When I stand before God at the end of my life, I would hope that I would not have a single bit of talent left, and I could say, "I used everything you gave me."

Wednesday, March 10, 2010

Connected by something finer than words...


This is only a couple of months late, but I am finally getting around to sharing some of my experiences while I was in Haiti. As always, we go to the Mother Teresa Orphanage in Port Au Prince during our time in Haiti. I have to say this is a very necessary part of the trip! I think that no matter how many times I go to Haiti, the orphanage will be the hardest thing I will ever experience. All of those children tug at my heart, but there is always one in particular that grabs ahold of me more than the others.
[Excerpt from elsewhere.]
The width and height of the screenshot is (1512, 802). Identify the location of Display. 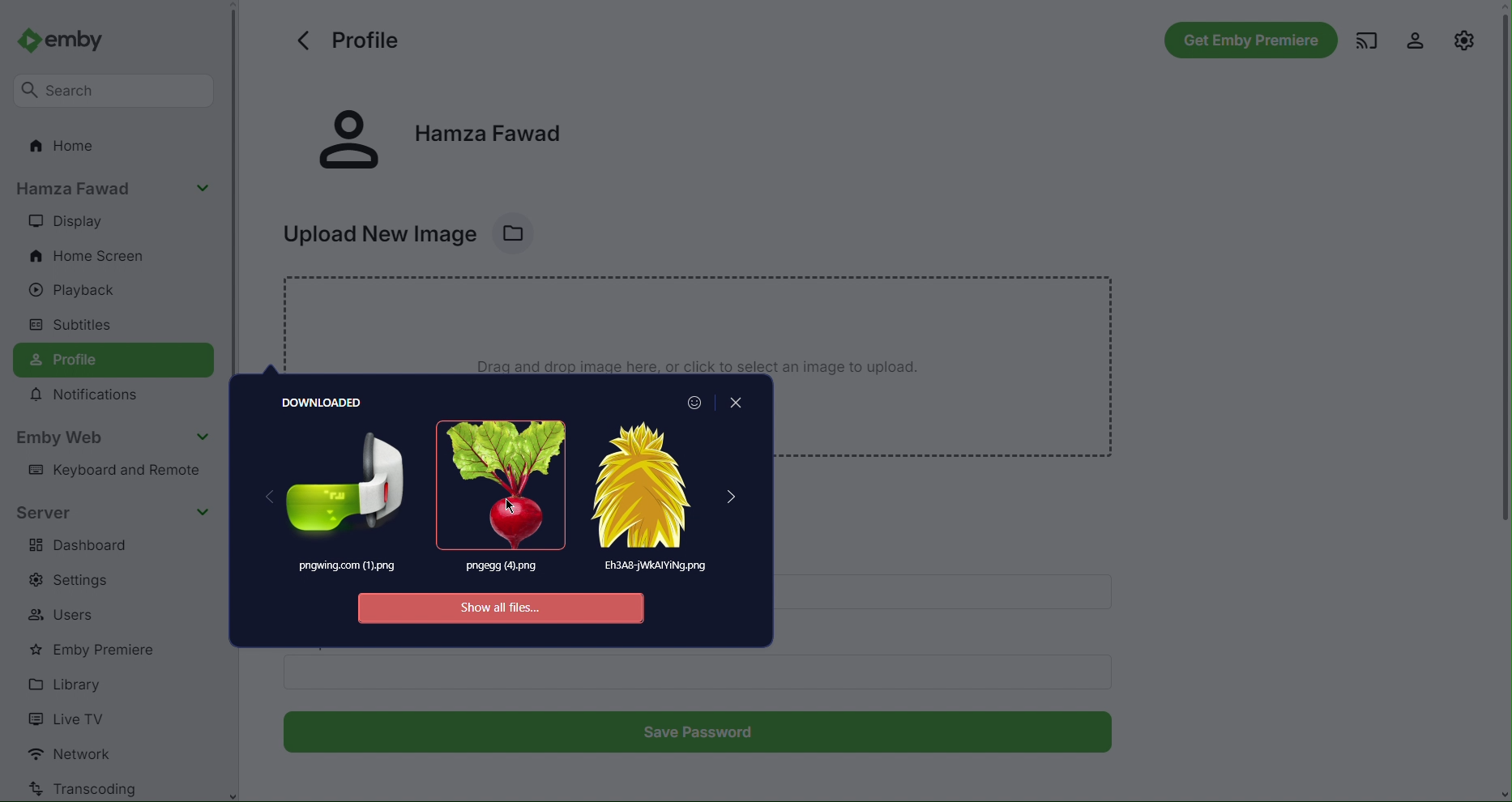
(66, 222).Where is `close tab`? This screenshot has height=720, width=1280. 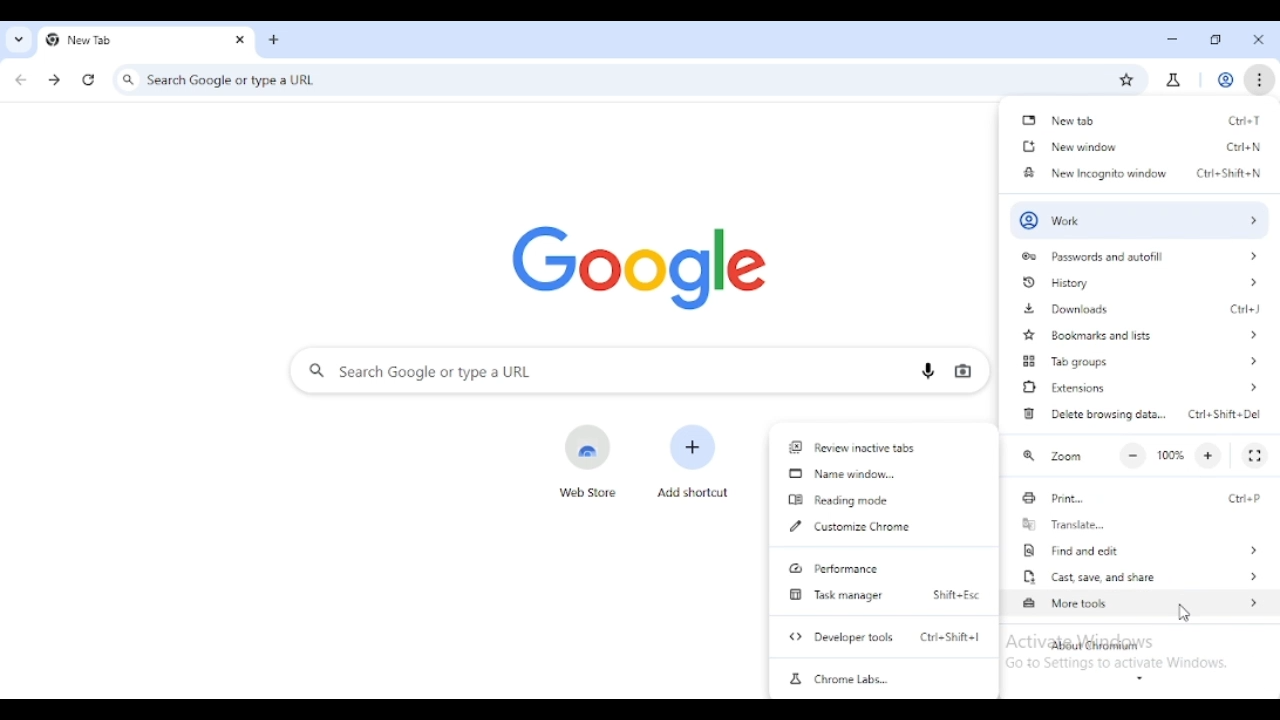 close tab is located at coordinates (240, 39).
I told Katie LeGros that I liked to start in the rooms with the younger kids and move into the rooms with the older kids in it because it makes it easier for me to leave that way. However, this year was a little different. The little girl was about eight years old I would say. She was very hesitant at first, so I just held her hand. A few minutes later, she crawled up into my lap. She looked at me and a few tears rolled down her cheek. She was old enough to know that I, too would be leaving very soon just like everyone else that came into the orphanage. She just clung to me and it was the most heart wrenching thing to think about how much I would be breaking her heart when I left. She didn’t cry very much when I left, but she held onto my hand as long as she could. It took everything I had to leave the room before I started crying. With this experience I felt the value of human touch and how much I take it for granted. It’s so hard for me to imagine how much these children long for it every day. I couldn’t wait to hug my parents when I got home and tell them how much I love them! This picture is not of the child I met at the orphanage, but one of the many children who is in my heart every day!

The Mother Teresa Orphanage is now gone after the earthquake. It is a sad thing to think about, but I can only hope and pray that lives were spared.